Accusing the finance minister of corruption is as high a misdemeanour as we can get. Why did CBI not pursue this lead from the transcript? The matter could have been settled long before this paragraph went to PAC. Did CBI ever check with the telecom minister Raja whether he had made that remark? If yes, what was his answer? If not, then why not?

Raja is still in custody. Has CBI bothered to ask Radia about this since the story broke? And if the voice is that of the Reliance Raja, as Chidambaram avers, then has CBI asked the private-sector executive why he made such a remark? If yes, what was the answer? If not, then why not?

3: In the documents sent to PAC, CBI has consistently referred to principals by their surnames without adding initials before them. Chidambaram, for instance, has been mentioned only by his familiar surname in the relevant paragraph; there is no ‘P.C.’ before the surname.

The context of the document tells us that the text refers to the then finance minister, and not to any of the millions of other Chidambarams who are citizens of India. Similarly, former telecom minister A. Raja is regularly referred to only as ‘Raja’.

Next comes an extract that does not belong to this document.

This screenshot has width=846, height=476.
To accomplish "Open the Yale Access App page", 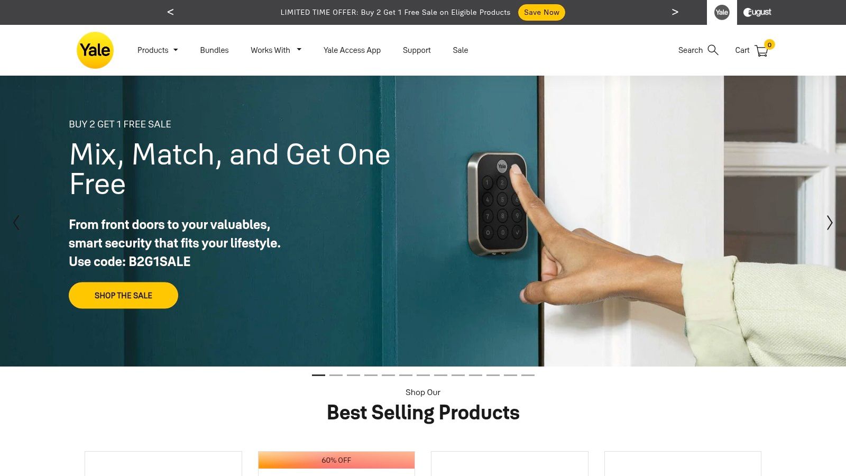I will point(352,50).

Witness, to mention only a few examples, the CBI’s analysis of conversations on Nov 15, 2008, Nov 18, 2008, Nov 19, 2008 or Nov 20, 2008. All these references are in the papers that are with the Public Accounts Committee.

There is no reference to any K.R. Raja in the CBI document. And even if the statement was made by the Reliance Raja, the question will not go away: why was there no follow-up in an investigation about corruption during these many, many months?

Home Minister Chidambaram has not denied that the reference was to him, nor has anyone else.

4: Is CBI so incompetent that it sent a document to the highest authority in a democracy, parliament, without a full check on something as serious as an allegation of corruption against a former finance minister and present home minister? CBI lets this explosive allegation about ‘a lot of money’ going to Chidambaram hang in the air. Why? Which officers of CBI are responsible for this lacuna?

Who will provide the answers? Silence, or even bluster, is not an answer.

The writer is editor of The Sunday Guardian, published from Delhi, India on Sunday, published from London and editorial director, India Today and Headlines Today.